Dr. Norman Spack examined her, confirmed the diagnosis and recommended a puberty blocker ― a completely reversible medical approach to pause the progression of male puberty. This freed her from the trauma of experiencing the wrong puberty and all of the physical consequences that go along with it ― including a changed voice, facial hair, pronounced Adam’s apple, a widened jaw and other male characteristics. A voice change would be especially devastating to my child who was growing as a talented soprano.
Within a year, she was presenting and living as female. She ― actually we ― had come out to all of our family and friends and at her school. A year later, her name was legally Nicole, her birth certificate was updated, her social security card and passport changed and she started taking estrogen. And this summer, she had gender confirmation surgery at Mt. Sinai in New York under the care of Dr. Jess Ting. She had lived years pretending. Now she can live truly and completely as herself and as the girl she has always been.
I have only one regret: that I didn’t learn faster, that I didn’t help her transition sooner. Still, we have become vocal advocates for transgender youth and families who don’t have a voice, live in fear or who don’t have the privilege of living in a state that has legal protections for transgender people. We fought to help pass and defend that legislation in Massachusetts, and it is an accomplishment for which we are both profoundly proud.
What I couldn’t have predicted is the way that Nicole’s story has changed hearts and minds ― from Republican legislators in Massachusetts to executives at major corporations through her work with the GenderCool Project and through countless media interviews and speeches as a youth ambassador with the Human Rights Campaign.

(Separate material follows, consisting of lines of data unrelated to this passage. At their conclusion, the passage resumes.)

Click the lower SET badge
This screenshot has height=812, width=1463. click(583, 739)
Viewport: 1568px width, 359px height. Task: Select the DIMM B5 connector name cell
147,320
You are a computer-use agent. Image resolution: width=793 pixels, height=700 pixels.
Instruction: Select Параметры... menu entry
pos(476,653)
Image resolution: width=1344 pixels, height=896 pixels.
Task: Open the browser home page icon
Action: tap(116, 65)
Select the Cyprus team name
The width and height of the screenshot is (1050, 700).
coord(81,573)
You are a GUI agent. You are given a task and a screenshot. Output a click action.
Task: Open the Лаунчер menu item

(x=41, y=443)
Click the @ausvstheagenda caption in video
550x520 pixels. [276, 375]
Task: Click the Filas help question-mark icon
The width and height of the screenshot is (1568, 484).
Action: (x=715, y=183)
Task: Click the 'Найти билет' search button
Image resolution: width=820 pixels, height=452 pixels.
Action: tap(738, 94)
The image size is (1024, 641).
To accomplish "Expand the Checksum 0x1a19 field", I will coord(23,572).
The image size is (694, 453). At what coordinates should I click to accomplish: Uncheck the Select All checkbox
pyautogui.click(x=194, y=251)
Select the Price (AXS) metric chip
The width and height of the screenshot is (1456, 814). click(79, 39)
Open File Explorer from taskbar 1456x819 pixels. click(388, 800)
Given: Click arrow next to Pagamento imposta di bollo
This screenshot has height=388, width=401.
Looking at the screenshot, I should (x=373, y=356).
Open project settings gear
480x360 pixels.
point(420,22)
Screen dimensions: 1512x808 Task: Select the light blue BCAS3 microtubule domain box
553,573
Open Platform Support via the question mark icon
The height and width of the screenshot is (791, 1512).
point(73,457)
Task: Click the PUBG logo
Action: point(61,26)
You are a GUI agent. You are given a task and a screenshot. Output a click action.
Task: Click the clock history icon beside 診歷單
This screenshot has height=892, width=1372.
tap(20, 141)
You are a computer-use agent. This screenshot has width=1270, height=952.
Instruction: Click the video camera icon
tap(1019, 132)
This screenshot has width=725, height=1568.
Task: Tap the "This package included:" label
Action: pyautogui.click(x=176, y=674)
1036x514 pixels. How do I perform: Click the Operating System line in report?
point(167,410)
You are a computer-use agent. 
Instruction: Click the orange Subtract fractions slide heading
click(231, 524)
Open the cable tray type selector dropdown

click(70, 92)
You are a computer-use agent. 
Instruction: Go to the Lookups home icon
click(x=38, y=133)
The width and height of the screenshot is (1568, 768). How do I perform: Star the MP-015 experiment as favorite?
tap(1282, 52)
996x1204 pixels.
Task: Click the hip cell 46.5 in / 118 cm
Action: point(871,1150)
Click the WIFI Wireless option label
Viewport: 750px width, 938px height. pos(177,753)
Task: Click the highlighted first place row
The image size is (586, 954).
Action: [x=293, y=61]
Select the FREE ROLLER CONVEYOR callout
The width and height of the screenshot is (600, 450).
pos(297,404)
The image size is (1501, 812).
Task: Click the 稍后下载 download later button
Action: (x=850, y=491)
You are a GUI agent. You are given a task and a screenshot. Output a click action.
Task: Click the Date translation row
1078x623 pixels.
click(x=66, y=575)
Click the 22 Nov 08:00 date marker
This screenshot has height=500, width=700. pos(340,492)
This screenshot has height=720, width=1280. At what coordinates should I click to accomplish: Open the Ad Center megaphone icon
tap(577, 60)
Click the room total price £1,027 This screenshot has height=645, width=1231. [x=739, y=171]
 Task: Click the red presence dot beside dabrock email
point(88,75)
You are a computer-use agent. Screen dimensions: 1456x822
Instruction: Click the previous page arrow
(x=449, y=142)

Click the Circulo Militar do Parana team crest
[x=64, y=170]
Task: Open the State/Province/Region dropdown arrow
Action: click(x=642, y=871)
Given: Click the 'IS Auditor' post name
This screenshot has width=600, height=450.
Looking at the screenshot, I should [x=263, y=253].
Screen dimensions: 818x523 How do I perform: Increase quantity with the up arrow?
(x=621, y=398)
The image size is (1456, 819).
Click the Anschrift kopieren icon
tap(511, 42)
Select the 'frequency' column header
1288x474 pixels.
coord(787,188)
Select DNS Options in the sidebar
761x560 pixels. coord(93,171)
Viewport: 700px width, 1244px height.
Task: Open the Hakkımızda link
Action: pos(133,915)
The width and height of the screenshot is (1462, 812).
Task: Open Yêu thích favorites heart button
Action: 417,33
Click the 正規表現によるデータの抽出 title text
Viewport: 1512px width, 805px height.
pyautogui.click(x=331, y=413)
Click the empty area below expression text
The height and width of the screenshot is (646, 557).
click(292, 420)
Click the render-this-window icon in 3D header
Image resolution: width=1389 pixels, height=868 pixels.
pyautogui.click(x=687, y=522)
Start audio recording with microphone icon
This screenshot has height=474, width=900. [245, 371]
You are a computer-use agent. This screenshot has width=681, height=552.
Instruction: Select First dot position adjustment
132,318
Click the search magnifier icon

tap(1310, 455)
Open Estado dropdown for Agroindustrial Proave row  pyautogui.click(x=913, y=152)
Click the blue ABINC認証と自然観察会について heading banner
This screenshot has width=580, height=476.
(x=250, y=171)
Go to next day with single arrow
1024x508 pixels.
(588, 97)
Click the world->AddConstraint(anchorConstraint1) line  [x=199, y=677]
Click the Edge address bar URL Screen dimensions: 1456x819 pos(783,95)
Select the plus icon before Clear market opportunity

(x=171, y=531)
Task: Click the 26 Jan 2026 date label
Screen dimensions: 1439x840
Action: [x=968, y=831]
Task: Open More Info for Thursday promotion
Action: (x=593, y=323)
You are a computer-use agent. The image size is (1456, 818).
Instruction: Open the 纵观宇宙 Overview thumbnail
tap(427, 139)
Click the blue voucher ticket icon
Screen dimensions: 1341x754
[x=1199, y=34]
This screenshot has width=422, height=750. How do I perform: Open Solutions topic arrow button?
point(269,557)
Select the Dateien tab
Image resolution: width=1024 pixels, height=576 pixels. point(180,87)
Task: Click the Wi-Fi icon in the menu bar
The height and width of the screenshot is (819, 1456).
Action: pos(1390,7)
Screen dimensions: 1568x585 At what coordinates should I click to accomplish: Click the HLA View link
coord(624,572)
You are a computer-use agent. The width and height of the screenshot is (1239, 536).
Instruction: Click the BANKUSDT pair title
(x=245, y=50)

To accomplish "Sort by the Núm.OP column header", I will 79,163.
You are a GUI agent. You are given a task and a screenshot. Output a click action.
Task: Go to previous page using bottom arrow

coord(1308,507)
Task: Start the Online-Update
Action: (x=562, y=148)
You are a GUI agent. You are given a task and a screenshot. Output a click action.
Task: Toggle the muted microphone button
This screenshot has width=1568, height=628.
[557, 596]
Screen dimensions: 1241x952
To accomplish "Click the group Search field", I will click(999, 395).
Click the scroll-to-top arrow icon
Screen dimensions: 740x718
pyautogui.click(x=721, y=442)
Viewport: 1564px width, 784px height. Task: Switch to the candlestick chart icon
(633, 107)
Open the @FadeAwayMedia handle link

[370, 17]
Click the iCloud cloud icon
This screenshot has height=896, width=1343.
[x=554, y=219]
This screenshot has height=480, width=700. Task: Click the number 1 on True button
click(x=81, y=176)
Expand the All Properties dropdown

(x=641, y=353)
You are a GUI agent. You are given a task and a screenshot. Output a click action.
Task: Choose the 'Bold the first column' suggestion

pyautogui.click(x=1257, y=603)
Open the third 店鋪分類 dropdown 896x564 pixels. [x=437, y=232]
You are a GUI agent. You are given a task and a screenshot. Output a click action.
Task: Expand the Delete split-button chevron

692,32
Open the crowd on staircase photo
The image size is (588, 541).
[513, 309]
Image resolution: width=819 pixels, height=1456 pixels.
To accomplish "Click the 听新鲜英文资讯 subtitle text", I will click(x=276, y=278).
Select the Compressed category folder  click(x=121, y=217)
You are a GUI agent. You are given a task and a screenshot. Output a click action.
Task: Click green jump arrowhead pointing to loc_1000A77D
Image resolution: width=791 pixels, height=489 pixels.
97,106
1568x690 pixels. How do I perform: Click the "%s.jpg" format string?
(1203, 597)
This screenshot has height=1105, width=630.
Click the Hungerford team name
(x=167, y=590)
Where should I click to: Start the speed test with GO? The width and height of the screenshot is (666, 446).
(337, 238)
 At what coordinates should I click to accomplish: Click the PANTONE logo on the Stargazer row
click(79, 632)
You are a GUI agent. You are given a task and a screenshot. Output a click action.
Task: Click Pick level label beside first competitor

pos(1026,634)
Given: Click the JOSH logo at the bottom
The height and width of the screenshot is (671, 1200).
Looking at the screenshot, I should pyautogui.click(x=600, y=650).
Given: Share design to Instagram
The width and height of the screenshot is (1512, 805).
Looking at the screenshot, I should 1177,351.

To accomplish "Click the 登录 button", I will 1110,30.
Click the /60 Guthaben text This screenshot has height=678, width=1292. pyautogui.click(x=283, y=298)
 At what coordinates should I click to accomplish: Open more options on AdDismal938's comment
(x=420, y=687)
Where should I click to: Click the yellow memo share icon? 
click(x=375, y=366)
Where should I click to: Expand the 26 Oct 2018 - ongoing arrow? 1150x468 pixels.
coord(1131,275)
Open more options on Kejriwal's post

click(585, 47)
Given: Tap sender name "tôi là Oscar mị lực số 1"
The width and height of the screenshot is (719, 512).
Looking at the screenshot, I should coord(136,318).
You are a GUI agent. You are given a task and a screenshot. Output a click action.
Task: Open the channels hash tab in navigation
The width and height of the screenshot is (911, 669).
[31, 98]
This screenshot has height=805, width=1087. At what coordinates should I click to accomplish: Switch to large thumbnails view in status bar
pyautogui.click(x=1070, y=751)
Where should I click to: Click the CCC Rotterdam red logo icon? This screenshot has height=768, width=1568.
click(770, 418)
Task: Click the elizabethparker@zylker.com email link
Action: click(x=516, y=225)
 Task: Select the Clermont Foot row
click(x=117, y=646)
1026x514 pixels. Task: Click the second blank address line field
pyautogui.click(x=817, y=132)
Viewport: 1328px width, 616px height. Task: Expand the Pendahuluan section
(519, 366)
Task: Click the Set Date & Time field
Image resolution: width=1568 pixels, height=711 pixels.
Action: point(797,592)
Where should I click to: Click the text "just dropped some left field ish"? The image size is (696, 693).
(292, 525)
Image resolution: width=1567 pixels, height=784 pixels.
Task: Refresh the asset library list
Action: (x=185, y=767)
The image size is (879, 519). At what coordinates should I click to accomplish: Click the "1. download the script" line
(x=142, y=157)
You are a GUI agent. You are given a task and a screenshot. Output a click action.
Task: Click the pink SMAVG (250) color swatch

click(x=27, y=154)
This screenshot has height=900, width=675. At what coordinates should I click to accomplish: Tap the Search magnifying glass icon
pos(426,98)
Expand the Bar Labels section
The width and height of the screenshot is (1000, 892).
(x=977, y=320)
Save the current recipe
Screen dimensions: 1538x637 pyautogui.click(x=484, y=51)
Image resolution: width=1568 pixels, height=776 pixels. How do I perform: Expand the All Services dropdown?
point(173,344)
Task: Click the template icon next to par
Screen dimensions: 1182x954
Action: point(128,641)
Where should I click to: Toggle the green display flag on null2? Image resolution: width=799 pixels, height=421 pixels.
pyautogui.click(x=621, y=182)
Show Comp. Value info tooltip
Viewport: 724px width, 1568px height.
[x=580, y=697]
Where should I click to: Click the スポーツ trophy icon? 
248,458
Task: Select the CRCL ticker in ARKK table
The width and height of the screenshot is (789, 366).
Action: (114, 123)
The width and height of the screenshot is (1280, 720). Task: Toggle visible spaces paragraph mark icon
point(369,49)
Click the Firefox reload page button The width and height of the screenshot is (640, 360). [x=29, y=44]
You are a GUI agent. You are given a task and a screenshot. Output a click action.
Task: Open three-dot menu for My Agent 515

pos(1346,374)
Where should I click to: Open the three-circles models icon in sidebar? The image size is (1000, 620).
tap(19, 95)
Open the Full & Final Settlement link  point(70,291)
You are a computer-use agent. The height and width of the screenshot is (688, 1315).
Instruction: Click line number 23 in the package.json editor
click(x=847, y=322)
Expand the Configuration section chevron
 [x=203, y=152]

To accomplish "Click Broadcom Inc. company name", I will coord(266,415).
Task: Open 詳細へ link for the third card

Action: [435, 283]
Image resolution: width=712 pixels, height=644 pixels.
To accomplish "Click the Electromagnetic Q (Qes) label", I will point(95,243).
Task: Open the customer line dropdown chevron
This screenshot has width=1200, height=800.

Through it all, Nicole’s voice has risen above it all. Through her spoken, written and sung words, she is changing the world. Together we are showing the world in our small way what it means to love unconditionally even when, at first, we don’t understand. I’ve had to evolve because my daughter’s life depended on it and, what I didn’t know, my life depended on it too.
There are many subjects about which I’ve had to evolve my point of view ― divorce, miscarriage, dyslexia, job loss, single parenting. As I learned, I had to widen the lens through which I saw the world. I had to alter the lens through which I was raised. I had to be willing to humbly challenge what I thought I knew, and I had to be willing to admit when I was wrong.
We learn what’s in our circle and we often see only what is in our view. It’s our choice to expand that lens and see the world from a wider perspective, or not. Mario Lopez, and so many others, have the opportunity to see differently. The mistake Lopez made isn’t necessarily that he had the thoughts and opinions he did but rather that he spoke on camera from a pedestal as if he were an authority about a topic and experience he knows nothing about.
An apology isn’t enough. What is enough is a willingness to admit to being misinformed and taking active steps to learn something new. Or if he chooses not to learn and evolve, to at least not speak publicly as if he has. He’d learn a great deal if he met a few parents of transgender kids. If he did, he’d find that they aren’t so dissimilar from him ― loving parents doing their best to raise their kids, keep them safe, happy and healthy.
Yes, the repercussions of my way of parenting my transgender child have been immense and I couldn’t be prouder of the decisions I’ve made ― or prouder of the daughter I have raised.
Along with being a passionate advocate for transgender people in Massachusetts and nationally, Jeanne Talbot is a marketing professional in the high-technology industry.